## Input data
=-=-=-=-=
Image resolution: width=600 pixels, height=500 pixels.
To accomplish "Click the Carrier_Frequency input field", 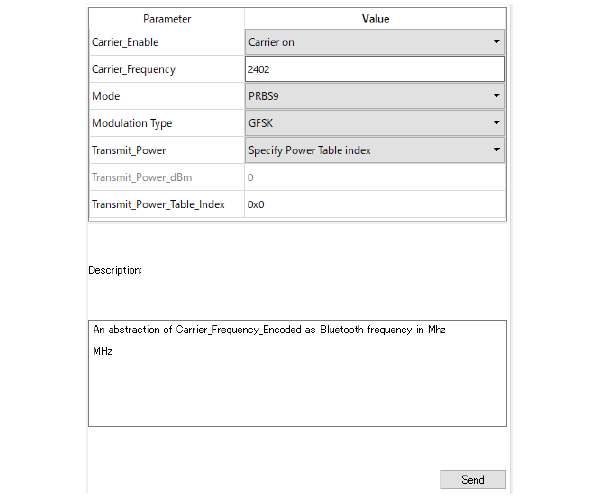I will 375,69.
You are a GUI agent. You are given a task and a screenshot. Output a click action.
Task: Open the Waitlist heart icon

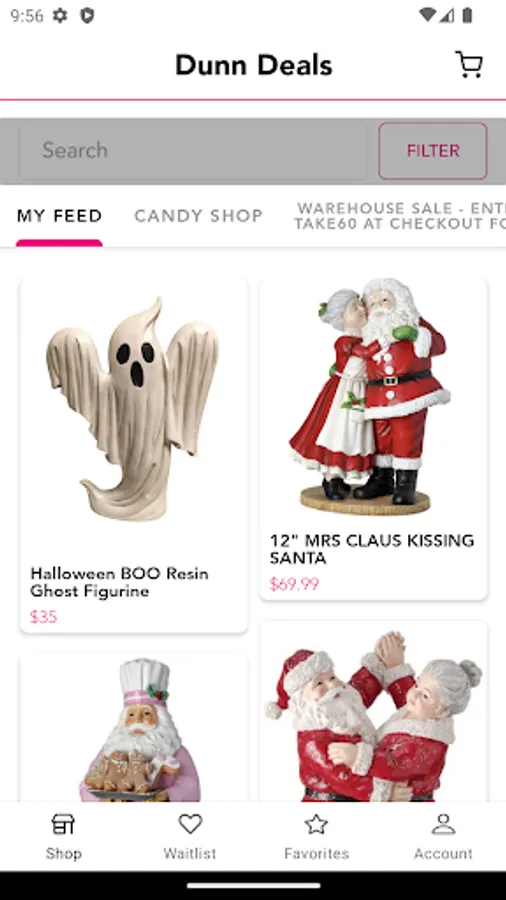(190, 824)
=-=-=-=-=
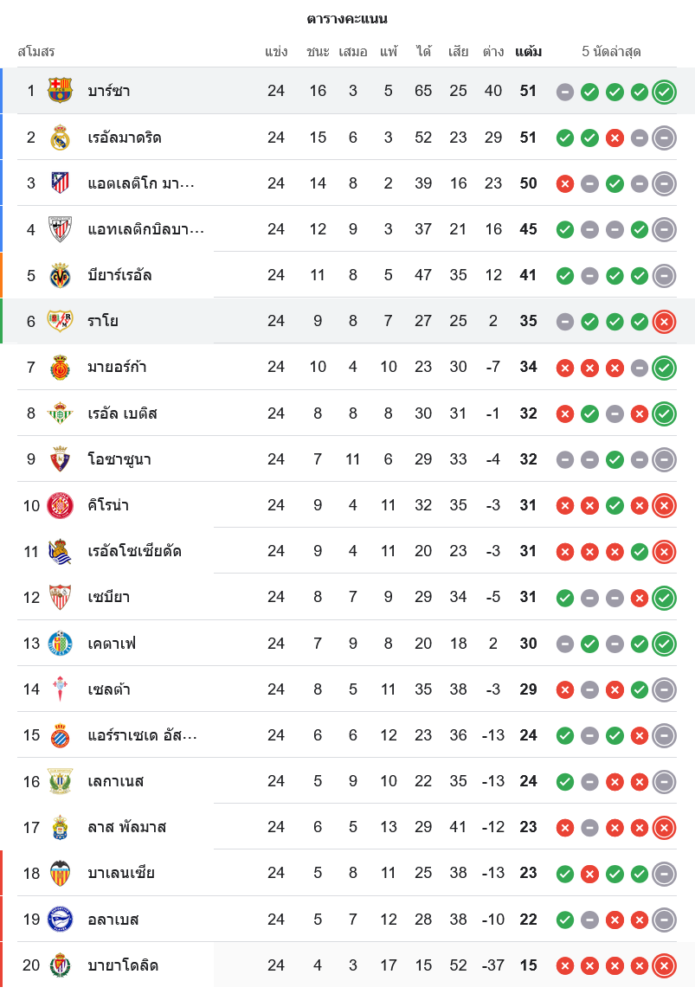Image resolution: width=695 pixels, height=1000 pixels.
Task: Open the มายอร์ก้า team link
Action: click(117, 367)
=-=-=-=-=
## Written task
Pull out every line of the listing that contains the word "Open".

## Complete response
Task: Open the Waitlist heart icon
Task: Open the มายอร์ก้า team link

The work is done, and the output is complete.